> _BLOQUE DE TEXTO_:

El Derecho Penal es un instrumento jurídico que, tanto en sentido subjetivo como en sentido objetivo, reviste una especial fuerza para lo que se considera el ius puniendi del Estado, si bien la misma es legítima en cuanto que procede de la soberanía popular. Cesare Beccaria, en su Tratado de los delitos y de las penas, afirma lo siguiente: “Toda pena, dice el gran Montesquieu, que no se deriva de la absoluta necesidad, es tiránica; proposición que puede hacerse más general de esta manera: todo acto de autoridad de hombre a hombre que no se derive de la absoluta necesidad, es tiránico. He aquí pues el fundamento del derecho del soberano a penar los delitos: la necesidad de defender el depósito de la salud pública de las particulares usurpaciones; y tanto más justas son las penas, cuanto es más sagrada e inviolable la seguridad y mayor la libertad que el soberano conserva a los súbditos. Consultemos el corazón humano y encontraremos en él los principios fundamentales del verdadero derecho que tiene el soberano para castigar los delitos, porque no debe esperarse ventaja durable de la política moral cuando no está fundada sobre los sentimientos indelebles del hombre. Cualquiera ley que se separe de éstas, encontrará siempre una resistencia opuesta que vence al fin; del mismo modo que una fuerza, aunque pequeña, siendo continuamente aplicada, vence cualquier violento impulso comunicado a un cuerpo”.

A estas alturas del mes de octubre, por todos es conocido lo ocurrido en el Colegio Mayor Elías Ahuja, cuyos residentes se han hecho conocidos por unos estúpidos e insolentes cánticos dedicados a las chicas que viven en el Colegio Mayor Santa Mónica. Ya se presentó una denuncia por la posible comisión de un delito de odio del artículo 510 del Código Penal, aunque habría mucho que decir sobre este asunto a los efectos de defender la verdadera sostenibilidad de una acción penal para las circunstancias comentadas.

> _DETALLES DEL PROBLEMA_: Repite sin cambios el pasaje del texto sobre el Derecho Penal que va de "A estas alturas" a "las circunstancias comentadas.", ambos incluidos. No es necesario consultar las líneas.

> _DATOS PROPORCIONADOS_:
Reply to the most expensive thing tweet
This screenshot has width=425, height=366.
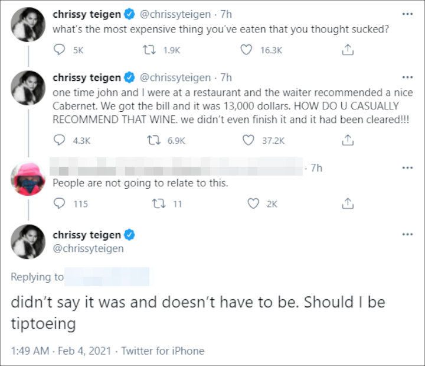(59, 50)
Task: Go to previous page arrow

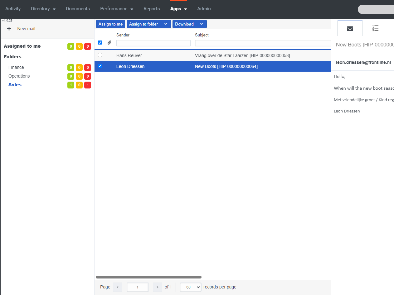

> _LA RESPUESTA_:
A estas alturas del mes de octubre, por todos es conocido lo ocurrido en el Colegio Mayor Elías Ahuja, cuyos residentes se han hecho conocidos por unos estúpidos e insolentes cánticos dedicados a las chicas que viven en el Colegio Mayor Santa Mónica. Ya se presentó una denuncia por la posible comisión de un delito de odio del artículo 510 del Código Penal, aunque habría mucho que decir sobre este asunto a los efectos de defender la verdadera sostenibilidad de una acción penal para las circunstancias comentadas.